(2014-12-07, 14:27)wsnipex Wrote: please stop trolling. Audio just works if you have pulseaudio installed and configured properly.
fritsch asked a question, and I answered it - how is that "trolling"? And the problem is that for a number of Linux users, audio
does not "just work" anymore. If it did there would not be posts from people who had no problem with it in Frodo, but either can't get it to work in Gotham or find that they are getting 2-channel sound in situations where they formerly had multichannel sound Even your wiki page notes that " PulseAudio does not currently allow TrueHD or DTS-MA passthrough, this is a PulseAudio limitation and not a limitation of the XBMC implementation."

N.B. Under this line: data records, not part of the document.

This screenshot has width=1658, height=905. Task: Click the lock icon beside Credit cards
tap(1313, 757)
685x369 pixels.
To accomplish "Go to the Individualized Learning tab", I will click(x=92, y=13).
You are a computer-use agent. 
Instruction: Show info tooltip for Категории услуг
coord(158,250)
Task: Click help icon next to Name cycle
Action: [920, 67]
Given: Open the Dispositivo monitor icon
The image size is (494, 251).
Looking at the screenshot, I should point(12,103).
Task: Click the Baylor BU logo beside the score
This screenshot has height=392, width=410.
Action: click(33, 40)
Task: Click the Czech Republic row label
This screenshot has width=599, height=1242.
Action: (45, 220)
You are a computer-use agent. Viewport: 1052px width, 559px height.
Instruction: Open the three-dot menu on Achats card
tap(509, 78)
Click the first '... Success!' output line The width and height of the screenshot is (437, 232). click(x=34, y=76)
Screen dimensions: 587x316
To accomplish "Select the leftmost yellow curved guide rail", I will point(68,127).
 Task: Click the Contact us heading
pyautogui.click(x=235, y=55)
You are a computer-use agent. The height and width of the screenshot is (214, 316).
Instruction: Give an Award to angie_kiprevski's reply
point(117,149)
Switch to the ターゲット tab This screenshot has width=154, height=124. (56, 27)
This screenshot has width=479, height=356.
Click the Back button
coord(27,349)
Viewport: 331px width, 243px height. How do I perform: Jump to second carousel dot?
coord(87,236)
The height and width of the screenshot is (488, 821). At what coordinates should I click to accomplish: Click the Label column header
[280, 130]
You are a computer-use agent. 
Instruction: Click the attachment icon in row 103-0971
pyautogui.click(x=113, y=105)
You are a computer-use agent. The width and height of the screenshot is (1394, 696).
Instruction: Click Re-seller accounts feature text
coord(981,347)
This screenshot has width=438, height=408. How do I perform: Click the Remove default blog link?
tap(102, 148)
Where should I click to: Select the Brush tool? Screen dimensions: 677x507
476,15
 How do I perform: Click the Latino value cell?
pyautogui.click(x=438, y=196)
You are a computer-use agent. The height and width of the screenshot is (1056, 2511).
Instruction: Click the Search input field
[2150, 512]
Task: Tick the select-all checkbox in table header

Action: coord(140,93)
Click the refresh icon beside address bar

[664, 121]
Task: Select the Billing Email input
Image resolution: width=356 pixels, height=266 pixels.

(2014-12-07, 14:27)wsnipex Wrote: And fritsch told you that it is simply not possible to allow selecting pulse or alsa at runtime.
Well at the risk of you accusing me of trolling again, when I read what it actually says on that wiki page (even after fritsch's most recent edit), the impression i am left with is not that it is i
mpossible to implement a way for the user to select one or the other, but that it is more a matter of convenience for the developers. The way I read that text, it is that because desktop sounds or audio from other devices might cease to function while XBMC is using ALSA, OR because PulseAudio might try to "hog" the audio device, you don't want to deal with complaints from other Linux users (the ones happy if they can get 2-channel sound) when that happens. Or something like that - I honestly don't understand the reluctance to give users a
choice, unless doing so truly is impossible, and only the developers know that. And if your reaction is to say that I've already been told it's impossible, all I'm saying is that's not the impression the text on the wiki page leaves one with.
I will simply report that in all the times I have started XBMC using the AE_SINK=ALSA workaround, I have never had any problems with PulseAudio trying to hog my audio, or anything like that. I never had any problems like that under Frodo either, when it was using ALSA by default. At least for me, my preference would be for XBMC to use whatever works on a particular user's system (and delivers multichannel audio when available) because when XBMC is running, I don't care about anything else that may try to produce sound. But then again, I don't ever start XBMC while something else is running that is producing sound.
The main thing I have been trying to get across is that very few Linux/XBMC users even know that there may be multiple sound systems in their Linux distribution, and hardly any of them made a conscious choice to install PulseAudio. Therefore if you simply cannot bring yourself to give users a choice in the advanced settings, or if it truly is impossible, then all I am pleading with you is to at least make the AE_SINK=ALSA workaround better known, particular when a Linux user posts that they are having issues with sound. The wiki page does a pretty good job of explaining it but when a Linux user says they are having audio issues and they are not referred to that page immediately, or told about the AE_SINK=ALSA workaround, then they may jump through unnecessary hoops and become more frustrated with XBMC/Kodi. And I can't understand why that would be desirable for anyone.
Since what I have said on this subject obviously irritates you, that is all I will say about it; I will not post again in this thread. I don't think there is anything I could possibly say that would change your mind in any case, if what I have said already hasn't budged you, so I give up.